• _ASSIGNMENT_
Condense the paragraph in the page excerpt on Adventist teaching that begins "Adventists believe that Jesus' sinless life" into one sentence that keeps its main facts.

• _PAGE EXCERPT_
# # # #

But the quote that really disturbed me revealed the true bottom line:

quote:

Old Testament saints looked forward to the blessings of the Messianic age and the promise of salvation. In New Testament times, the people were confronted with the question, Would they accept Jesus of Nazareth, whom God had sent as the Messiah, their Savior? If they believed in Him—that is, if they accepted Him for who He truly was and committed themselves to Him—they would be saved through the righteousness that He offers them freely.




The cross is entirely missing. There is no mention of accepting Jesus blood as payment for sin. Their statement of everyman's decision is that he must accept Jesus "for who He truly was", commit themselves to Him, and they would be "saved through the righteousness that He offers."

The Bible NEVER says we are saved "through His righteousness". We are saved by His blood. Frankly, being saved through His righteousness doesn't even mean anything...but it suggests plenty, given the general shape of Adventist soteriology.

Adventists believe that Jesus' sinless life was part of what saves them. Because He managed to avoid sin, He qualified to be the perfect sacrifice. Thus, His "victory over sin" is what earned us ultimately the ability to be saved.

The Bible never teaches the above. We are to believe that Jesus paid for sin with His blood and bow before that horrific and un-repayable gift. It is not "who Jesus truly is" that we're asked to believe (besides, how is one to know who He truly is apart from receiving His sacrifice of blood?). We are asked to believe that He was the Sin Offering, the One whom God gave as a propitiation to satisfy God's own requirement for the consequence of sin.

# # # #

• _INFORMATION GIVEN_
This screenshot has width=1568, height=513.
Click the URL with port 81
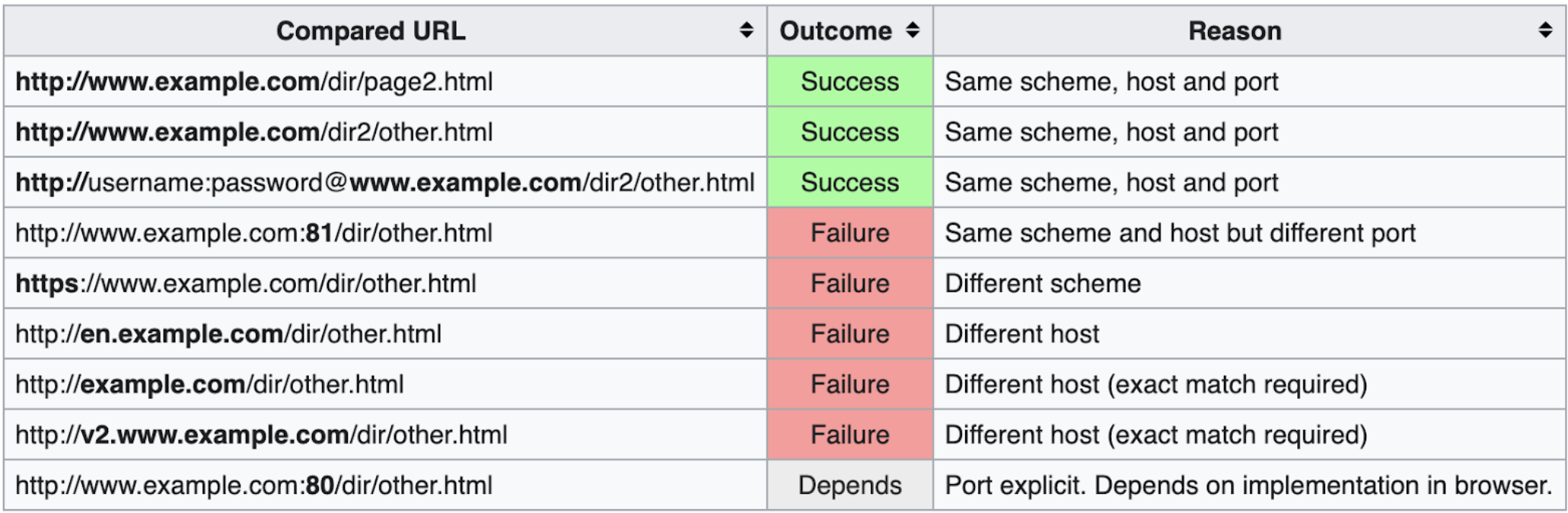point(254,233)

# # # #

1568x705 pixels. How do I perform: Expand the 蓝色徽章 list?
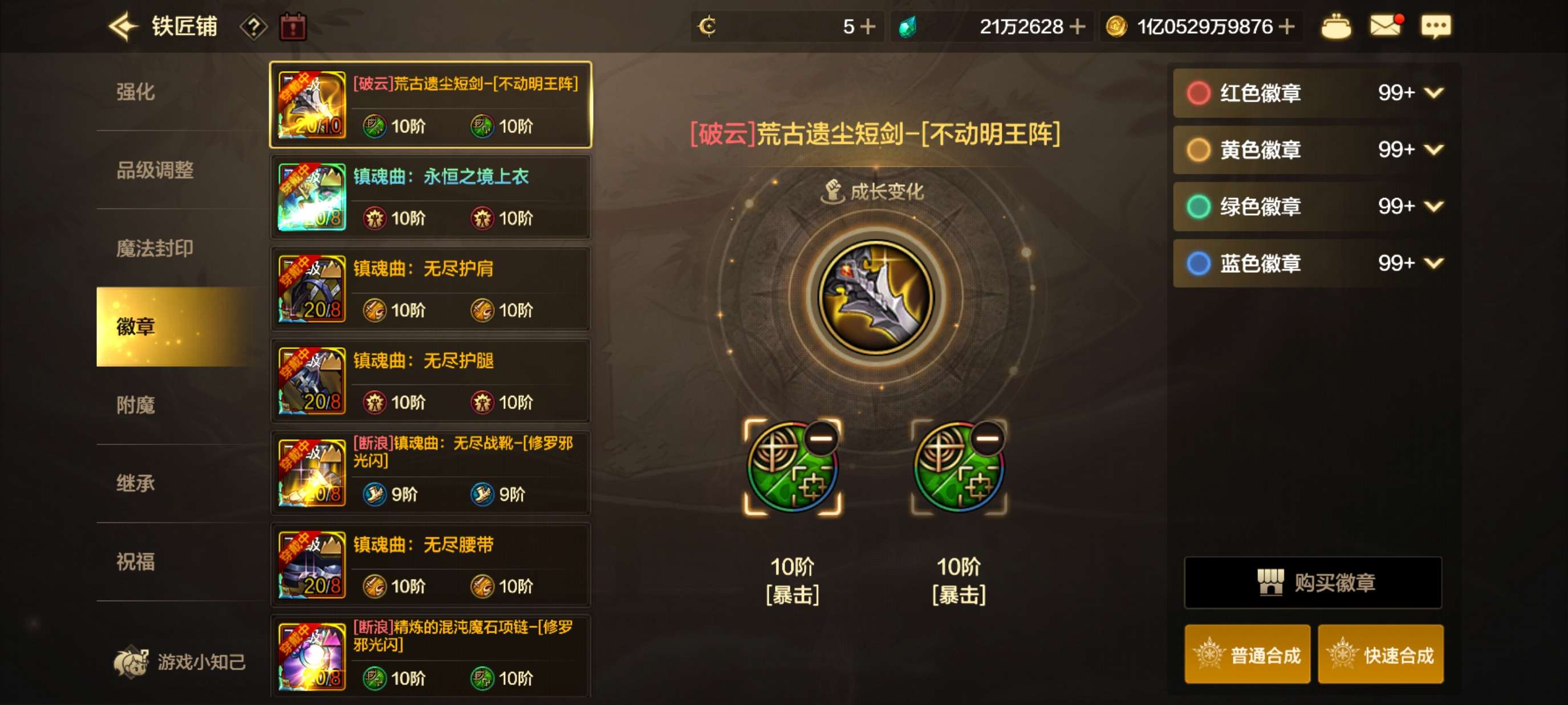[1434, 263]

# # # #

• _COMPLETED EXERCISE_
Adventists hold that Jesus' sinless life is part of what saves them, because avoiding sin qualified Him as the perfect sacrifice, so His "victory over sin" ultimately earned believers the ability to be saved.